Reduce every number in the answers by 95, which means the click coordinates, and give the lines again, requests included. Do this only for the part that opens with the line containing "The width and height of the screenshot is (1600, 2071)." and closes with the line containing "Action: [1362, 143]".

______________________________

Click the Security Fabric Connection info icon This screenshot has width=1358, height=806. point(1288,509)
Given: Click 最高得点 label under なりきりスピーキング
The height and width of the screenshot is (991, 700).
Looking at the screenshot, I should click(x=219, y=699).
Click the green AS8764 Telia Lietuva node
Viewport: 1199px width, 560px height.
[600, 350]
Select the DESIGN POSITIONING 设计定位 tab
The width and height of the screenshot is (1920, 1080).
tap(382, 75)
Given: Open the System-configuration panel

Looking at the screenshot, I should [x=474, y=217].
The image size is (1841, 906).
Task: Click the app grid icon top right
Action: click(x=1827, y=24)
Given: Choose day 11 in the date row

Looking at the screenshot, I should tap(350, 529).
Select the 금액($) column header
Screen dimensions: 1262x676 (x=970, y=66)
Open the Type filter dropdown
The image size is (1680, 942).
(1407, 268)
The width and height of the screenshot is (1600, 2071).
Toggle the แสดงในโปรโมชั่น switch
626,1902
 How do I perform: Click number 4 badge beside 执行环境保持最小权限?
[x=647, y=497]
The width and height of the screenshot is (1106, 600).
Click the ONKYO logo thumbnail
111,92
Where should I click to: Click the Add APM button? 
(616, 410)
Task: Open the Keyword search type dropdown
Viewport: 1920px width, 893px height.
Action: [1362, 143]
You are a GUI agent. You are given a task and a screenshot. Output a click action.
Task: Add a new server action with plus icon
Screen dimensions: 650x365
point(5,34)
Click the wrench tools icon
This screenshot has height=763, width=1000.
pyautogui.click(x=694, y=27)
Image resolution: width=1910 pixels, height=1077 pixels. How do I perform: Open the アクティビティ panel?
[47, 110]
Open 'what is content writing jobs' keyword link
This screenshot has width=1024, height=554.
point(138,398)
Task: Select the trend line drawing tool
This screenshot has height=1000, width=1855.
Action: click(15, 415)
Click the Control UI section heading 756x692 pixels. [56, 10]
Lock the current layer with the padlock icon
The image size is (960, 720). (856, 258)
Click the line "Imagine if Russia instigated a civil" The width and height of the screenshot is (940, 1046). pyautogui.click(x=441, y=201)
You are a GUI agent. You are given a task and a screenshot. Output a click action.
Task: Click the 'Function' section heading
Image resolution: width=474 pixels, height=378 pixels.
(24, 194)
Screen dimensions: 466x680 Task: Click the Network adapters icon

______________________________

▸ Full answer
The width and height of the screenshot is (1600, 2071).
Toggle the แสดงในโปรโมชั่น switch
531,1807
 How do I perform: Click number 4 badge beside 执行环境保持最小权限?
[x=552, y=402]
The width and height of the screenshot is (1106, 600).
Click the ONKYO logo thumbnail
16,-3
Where should I click to: Click the Add APM button? 
(521, 315)
Task: Open the Keyword search type dropdown
Viewport: 1920px width, 893px height.
Action: [1267, 48]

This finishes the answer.